I'm working on a series of parsers where I get a bunch of tracebacks from my unit tests like:

  File "c:\Python31\lib\encodings\cp1252.py", line 23, in decode
    return codecs.charmap_decode(input,self.errors,decoding_table)[0]
UnicodeDecodeError: 'charmap' codec can't decode byte 0x81 in position 112: character maps to <undefined>

The files are opened with open() with no extra arguemnts. Can I pass extra arguments to open() or use something in the codec module to open these differently?

This came up with code that was written in Python 2 and converted to 3 with the 2to3 tool.

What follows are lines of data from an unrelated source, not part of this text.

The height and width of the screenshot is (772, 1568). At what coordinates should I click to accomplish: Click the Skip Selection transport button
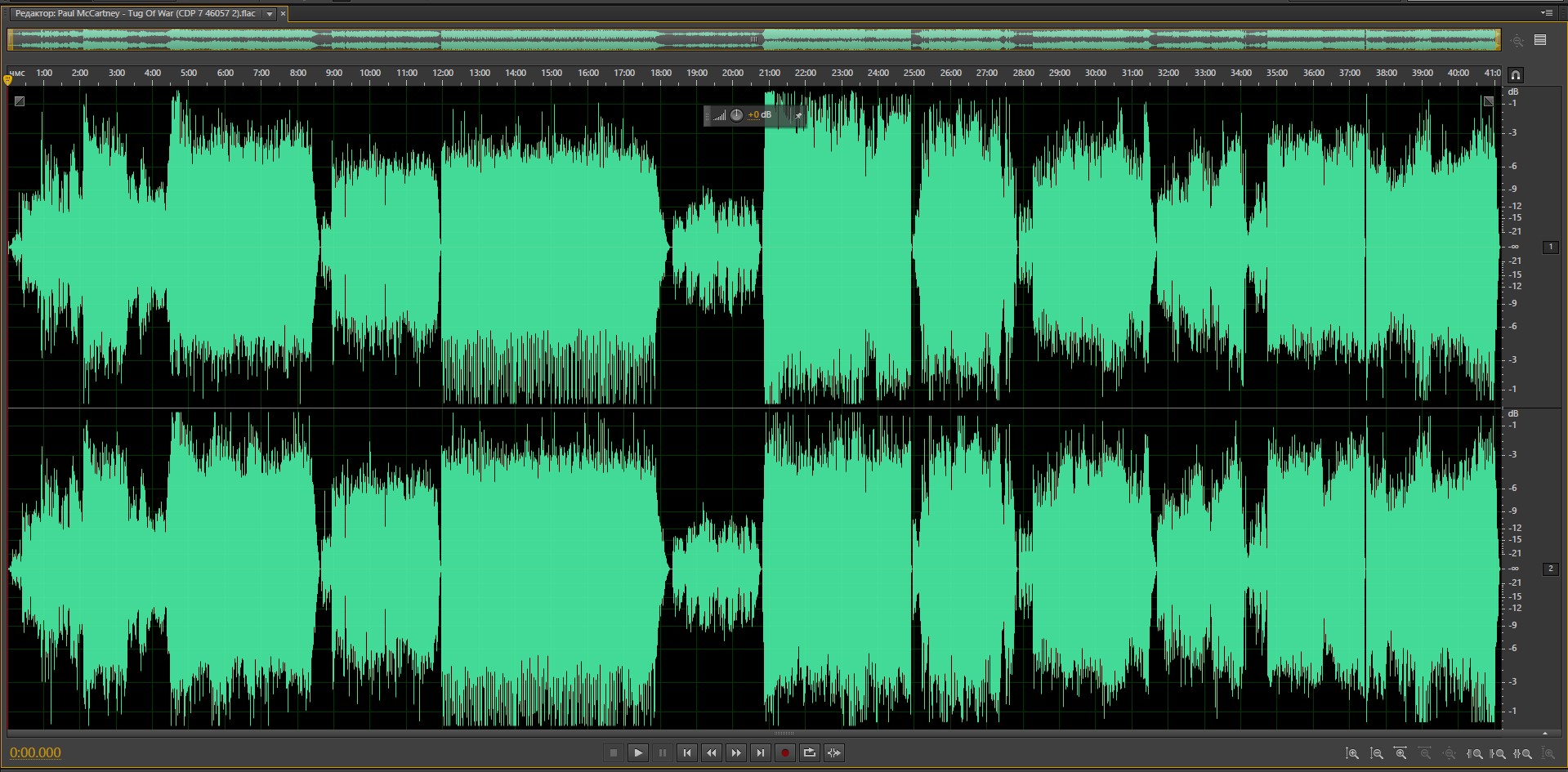coord(834,753)
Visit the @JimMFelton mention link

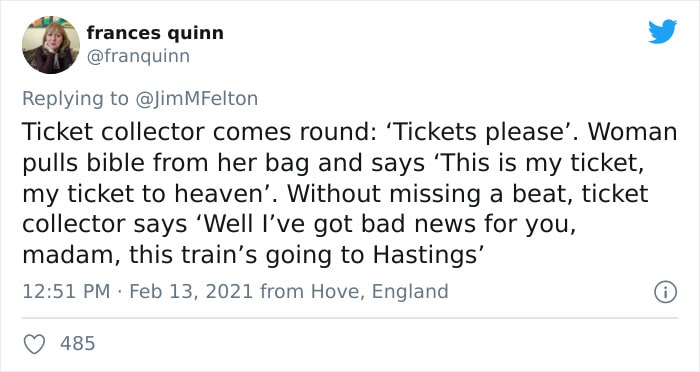[x=196, y=98]
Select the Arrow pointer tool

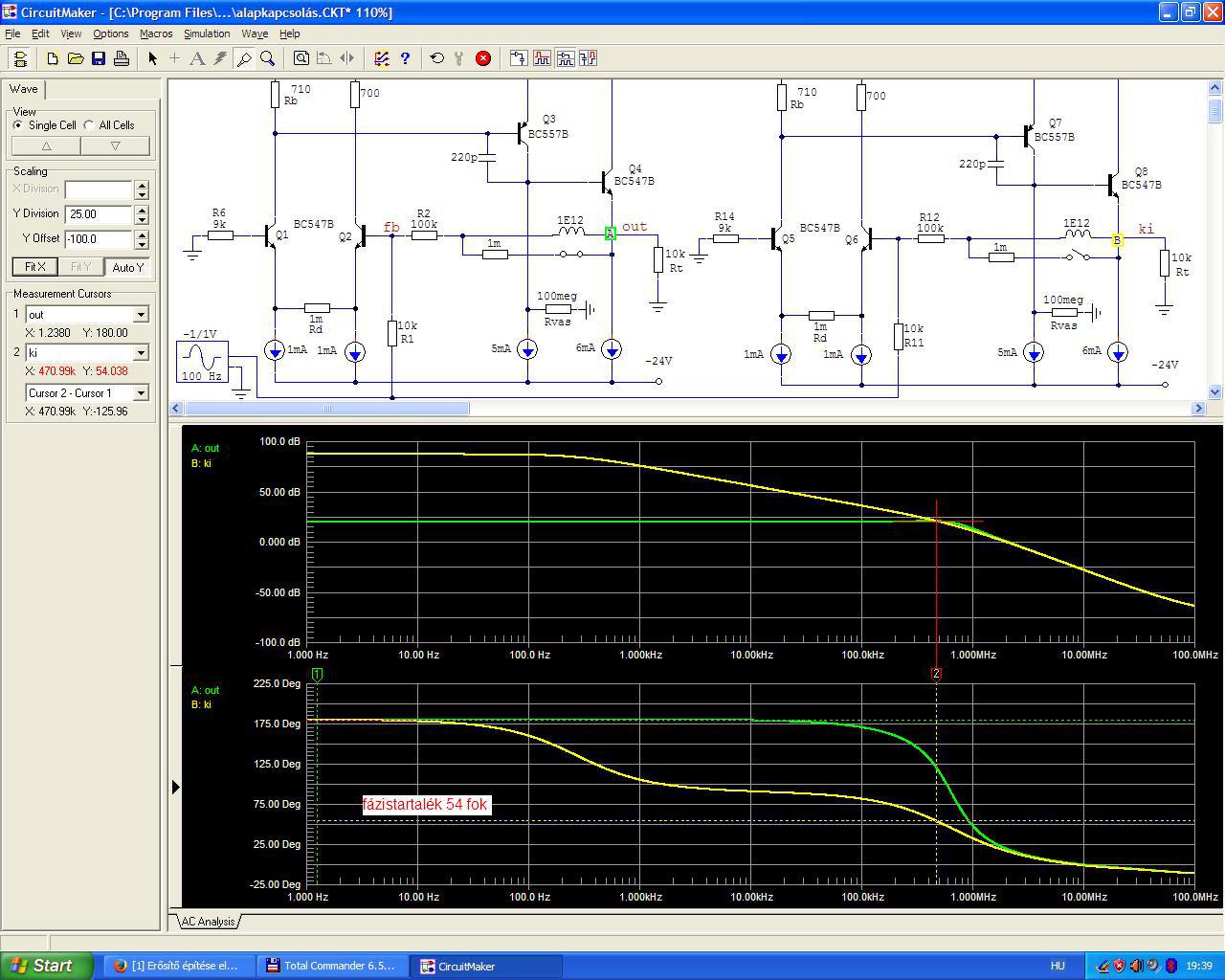pos(152,58)
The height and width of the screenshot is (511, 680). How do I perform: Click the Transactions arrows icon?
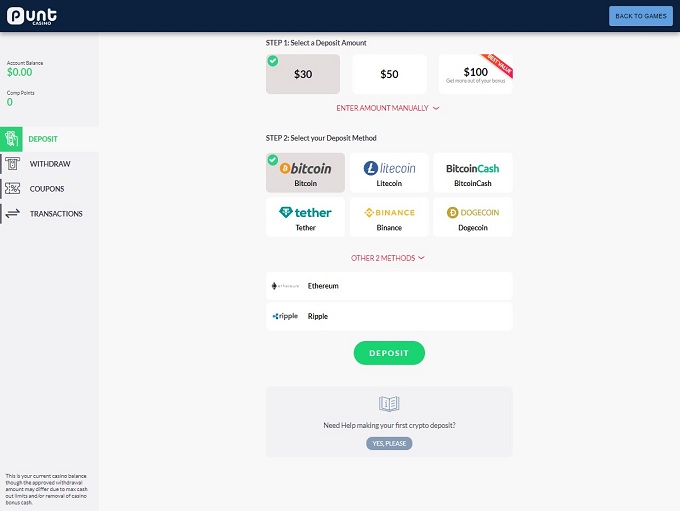[13, 214]
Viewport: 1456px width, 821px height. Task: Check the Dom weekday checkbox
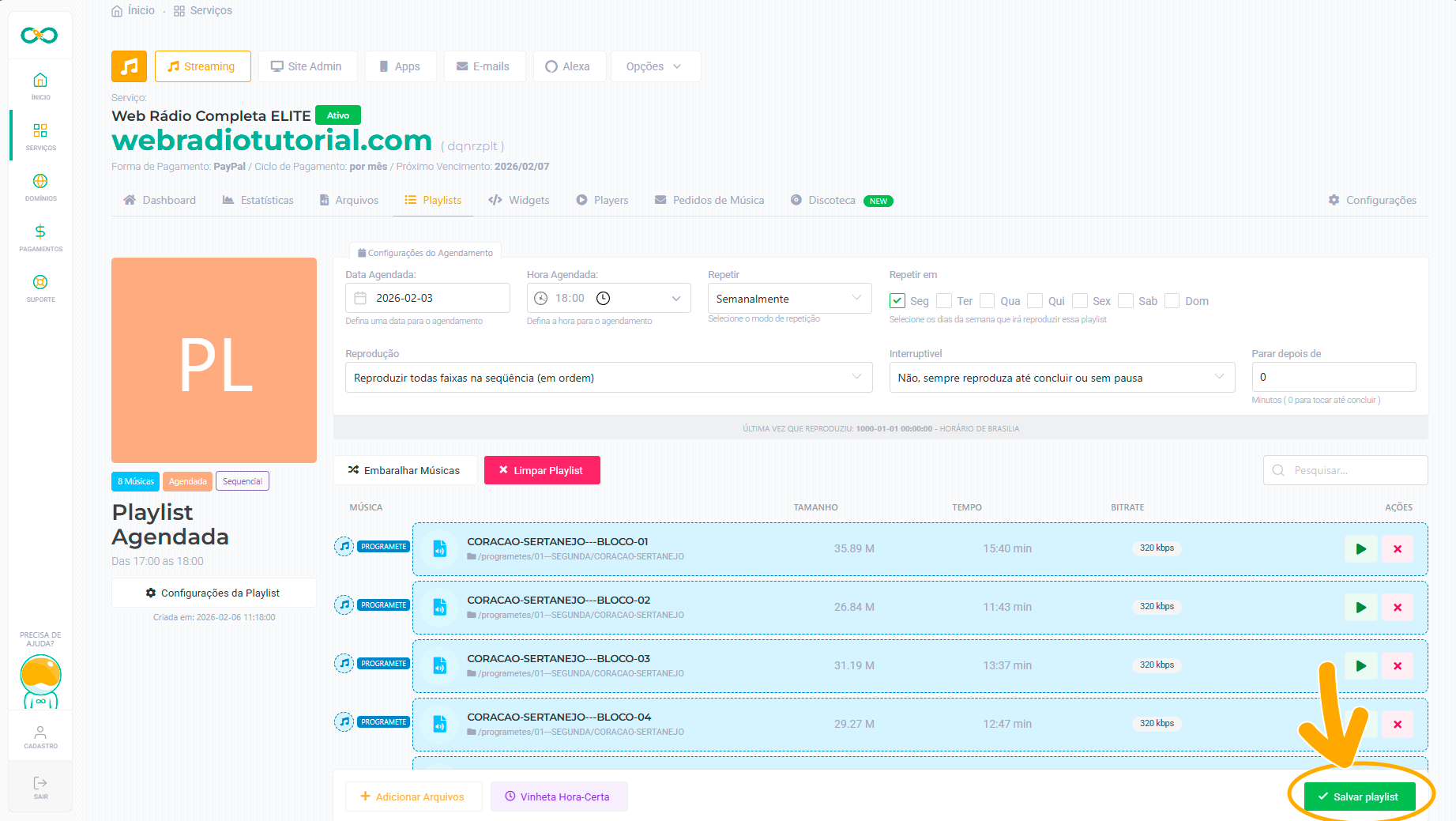point(1172,301)
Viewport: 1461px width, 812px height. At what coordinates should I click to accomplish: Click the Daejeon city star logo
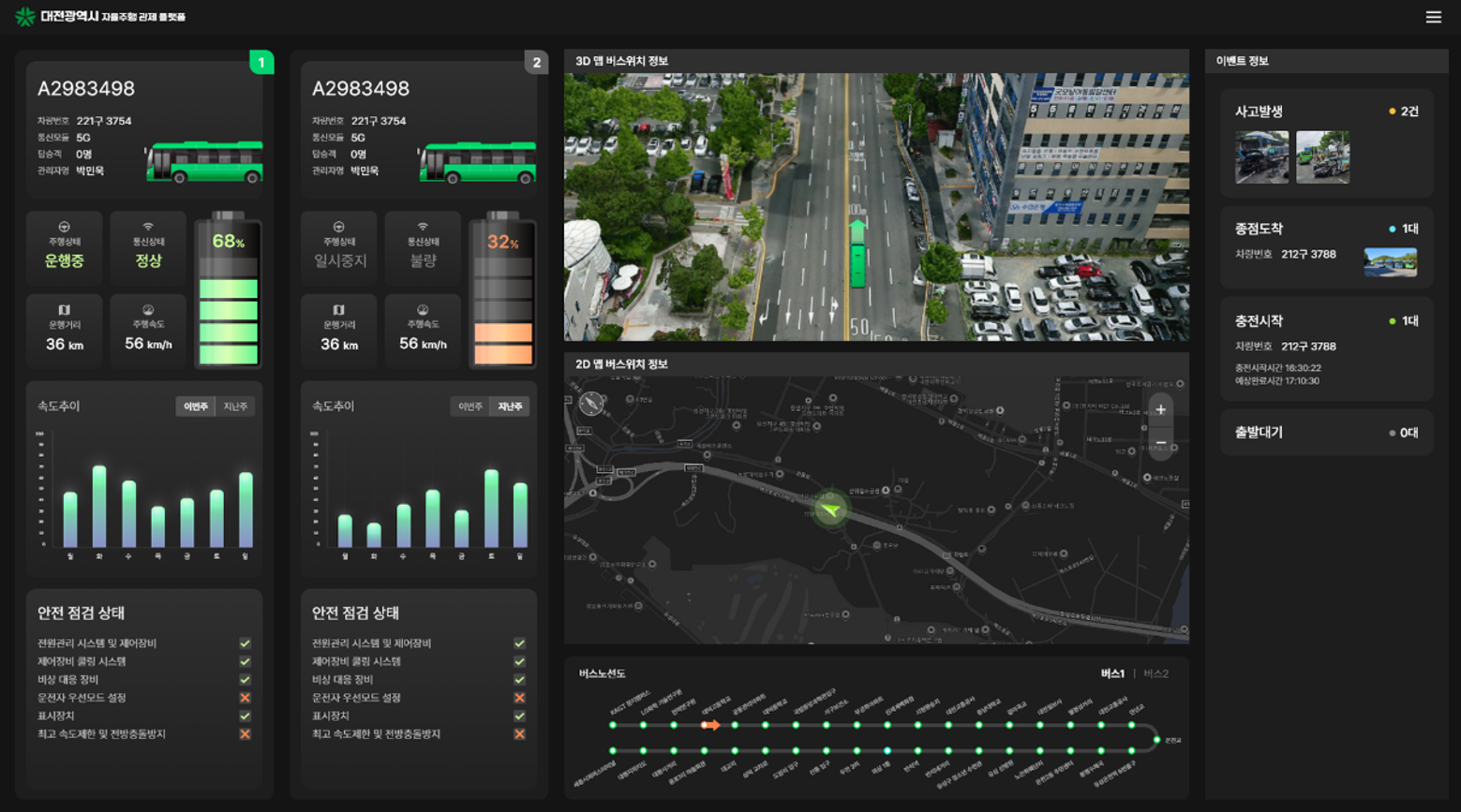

UPDATE: it turns out this is a result of feeding a zipfile into the parser. The unit test actually expects this to happen. The parser should recognize it as something that can't be parsed. So, I need to change my exception handling. In the process of doing that now.

Answer

Marius Gedminas picture Marius Gedminas · Jul 20, 2010

Position 0x81 is unassigned in Windows-1252 (aka cp1252). It is assigned to U+0081 HIGH OCTET PRESET (HOP) control character in Latin-1 (aka ISO 8859-1). I can reproduce your error in Python 3.1 like this:

>>> b'\x81'.decode('cp1252')
Traceback (most recent call last):
  ...
UnicodeDecodeError: 'charmap' codec can't decode byte 0x81 in position 0: character maps to <undefined>

or with an actual file:

>>> open('test.txt', 'wb').write(b'\x81\n')
2
>>> open('test.txt').read()
Traceback (most recent call last):
  ...
UnicodeDecodeError: 'utf8' codec can't decode byte 0x81 in position 0: unexpected code byte

Now to treat this file as Latin-1 you pass the encoding argument, like codeape suggested:

>>> open('test.txt', encoding='latin-1').read()
'\x81\n'

Beware that there are differences between Windows-1257 and Latin-1 encodings, e.g. Latin-1 doesn't have “smart quotes”. If the file you're processing is a text file, ask yourself what that \x81 is doing in it.